Taylor Series Approximation of the Variance Function

50 Views Asked by At

The problem setting is offline learning from bandit feedback data. Given a context vector $x$, a policy chooses an action $a$, with policy defined as $h_w(y \vert x)$, where $w$ is the 'learnable' parameter for the policy. The offline data is collected using the logging policy $h_0(y \vert x)$. The objective is to optimize the mean of the following terms $u_{w}^i = \delta_i \frac{h_w(y_i \vert x_i)}{h_0(y_i \vert x_i)}$. I am following a paper, "Counterfactual Risk Minimization: Learning from Logged Bandit Feedback", which adds a sample variance term to the objective defined above, $\sqrt{\text{Var}(u)}$.

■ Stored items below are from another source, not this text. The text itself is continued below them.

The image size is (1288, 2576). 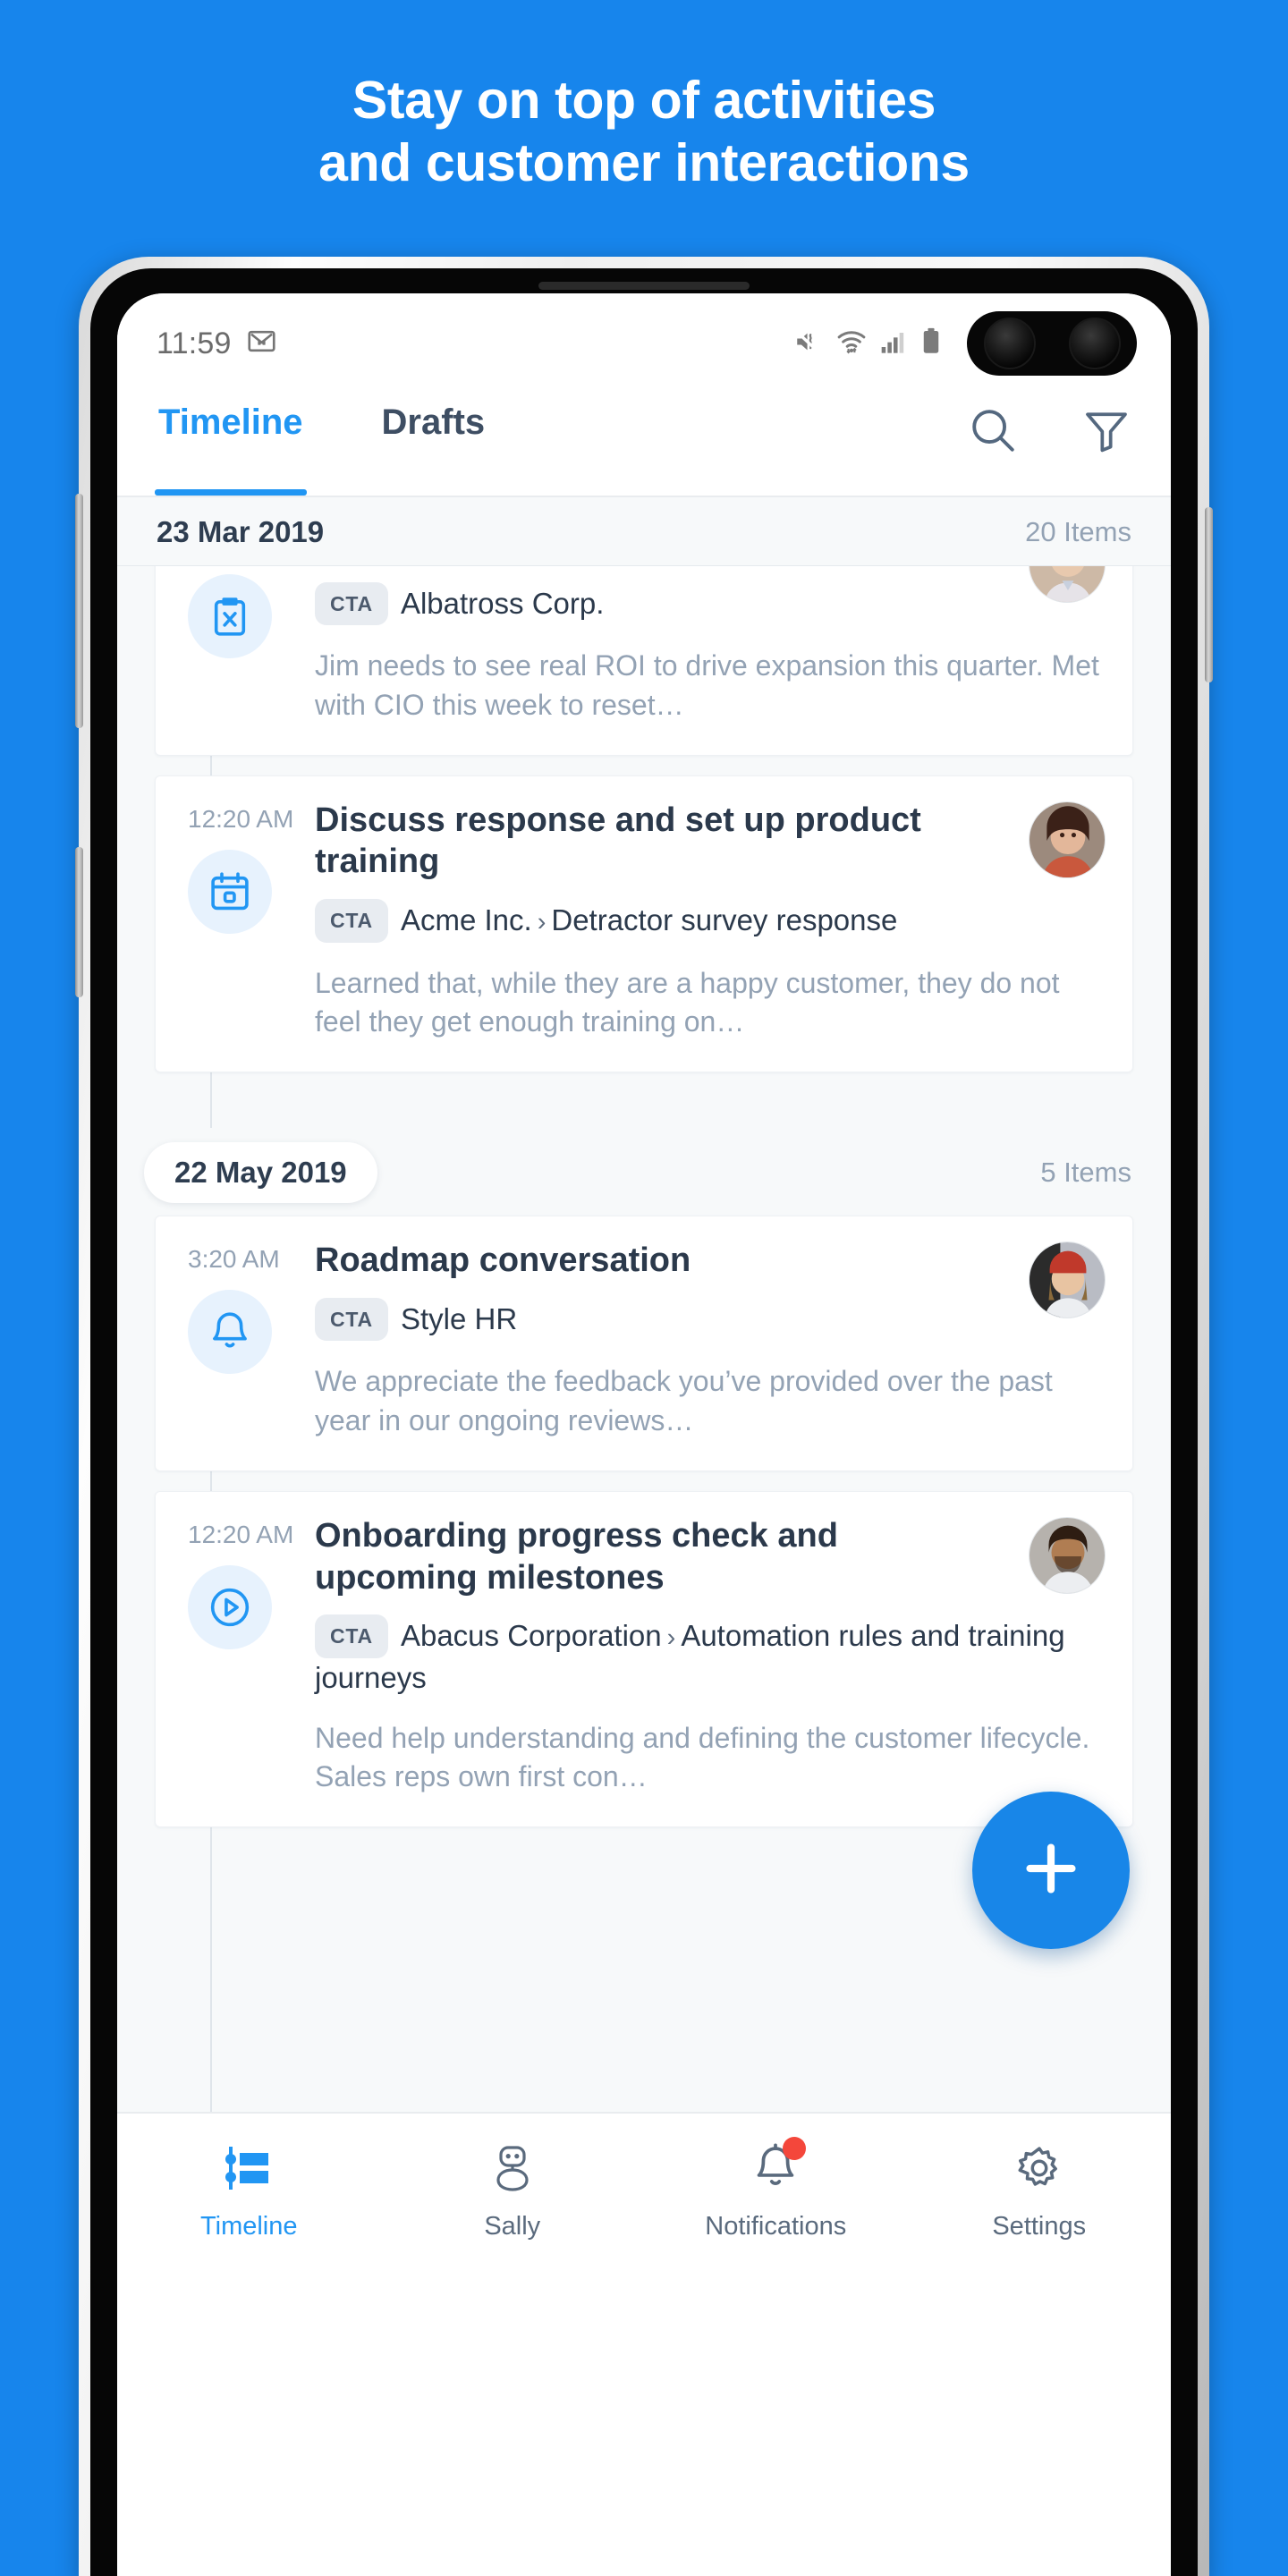 I want to click on date-item-count: 20 Items, so click(x=1078, y=531). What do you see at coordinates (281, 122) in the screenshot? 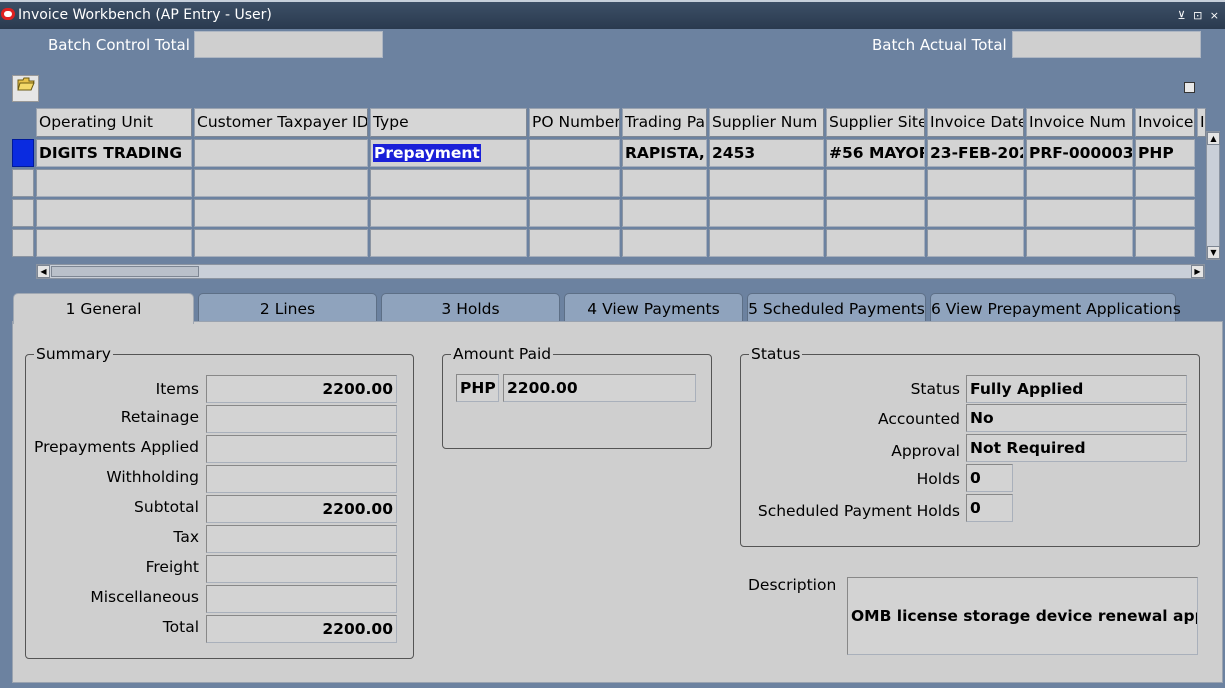
I see `col-customer-taxpayer-id: Customer Taxpayer ID` at bounding box center [281, 122].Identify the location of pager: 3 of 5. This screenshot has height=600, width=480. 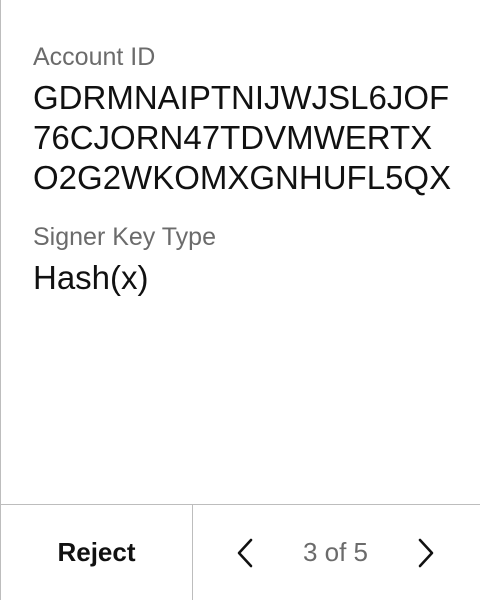
(336, 552).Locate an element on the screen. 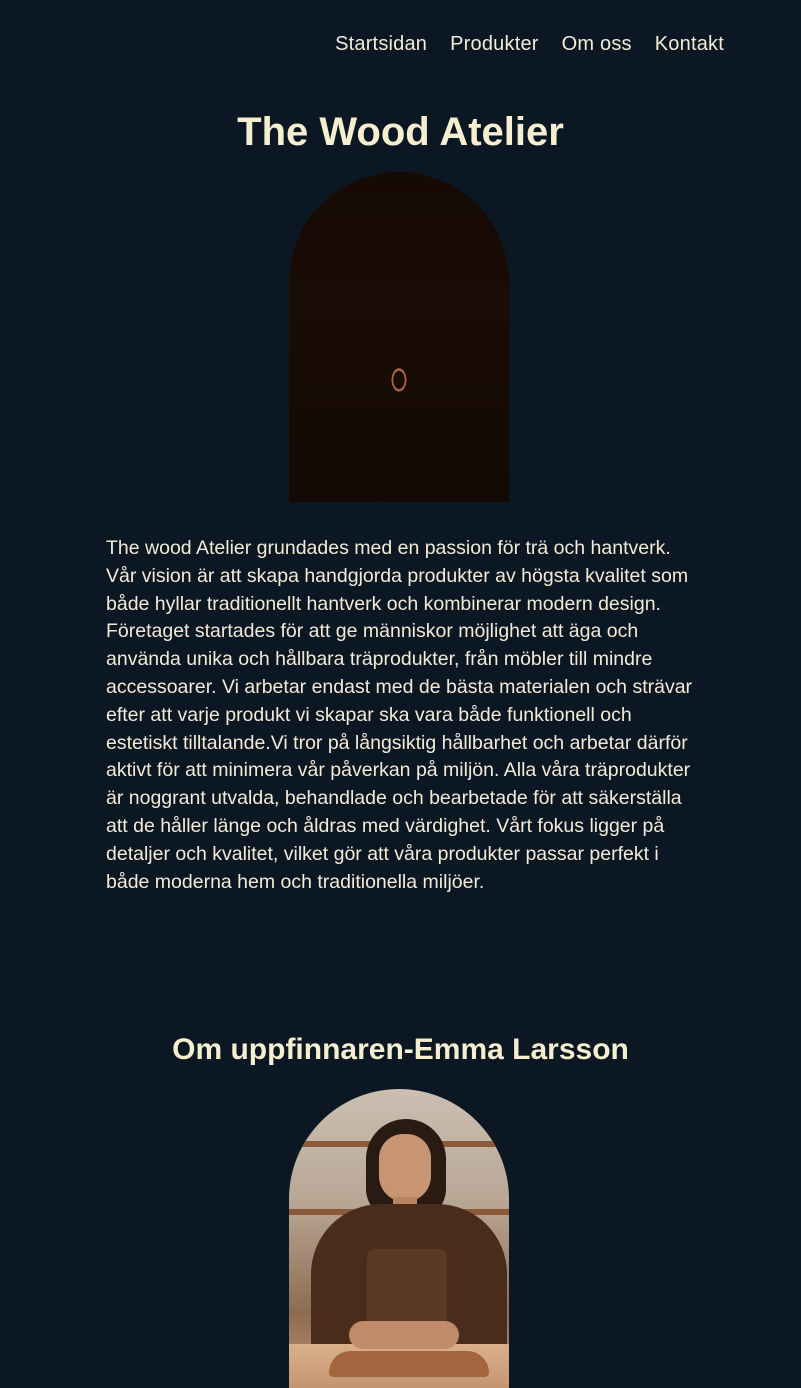 The width and height of the screenshot is (801, 1388). nav-link-om-oss: Om oss is located at coordinates (597, 44).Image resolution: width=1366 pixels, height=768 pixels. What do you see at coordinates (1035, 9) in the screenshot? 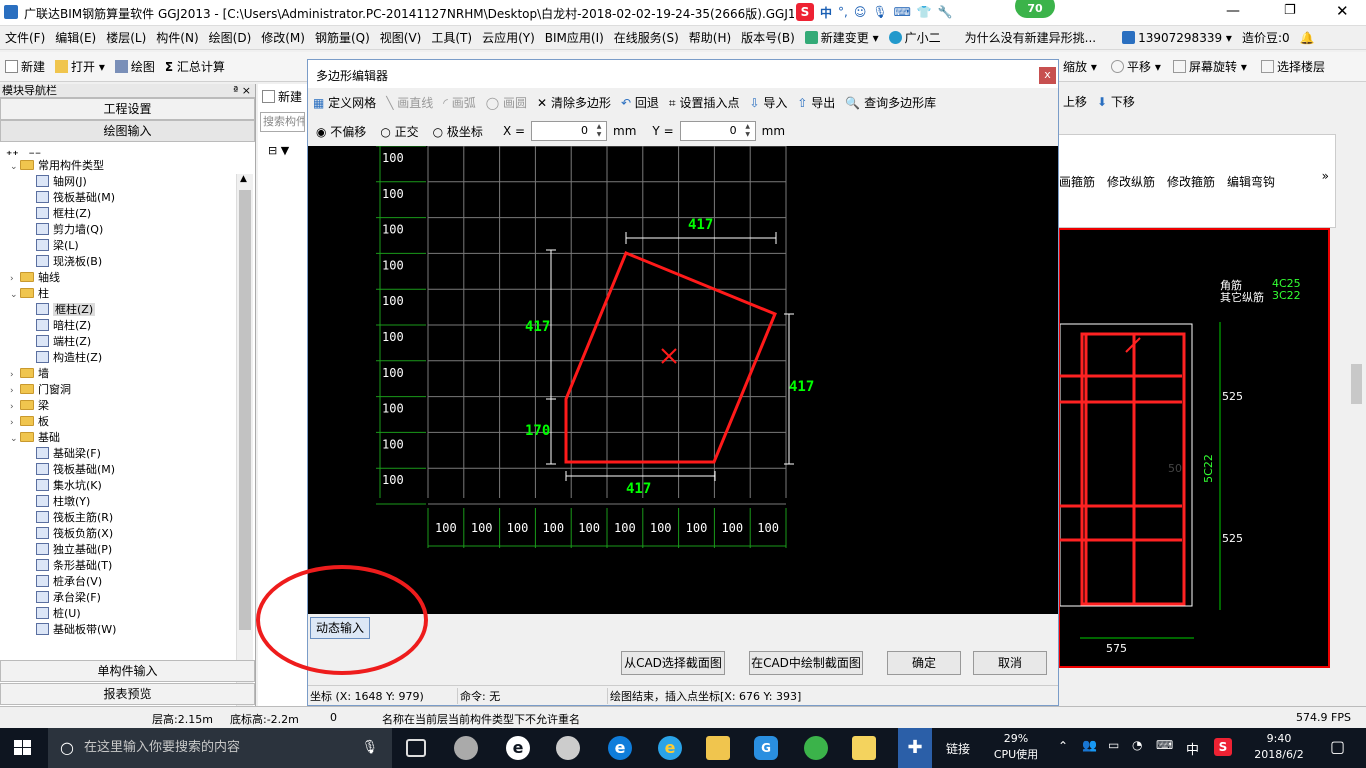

Now the authors approximate the $\sqrt{\text{Var}(u)}$ term using the first-order Taylor-series approximation around the parameter $w$ (Section 5.1, proposition 1), which they define as:

$\sqrt{\text{Var}(u)} \leq A_{w_0} \sum_{n=1}^{n} u_{w}^i +B_{w_0} \sum_{n=1}^{n} (u_{w}^i)^2 + A_{w_0} $.

I cannot derive the taylor series approximation which matches the term derived in the paper. In my understanding, since the taylor series approximation is w.r.t the parameter $w$, there should be $w$ and $w_0$ terms in the expansion, not sure how $u_{w}^i$ terms appear in the derivation.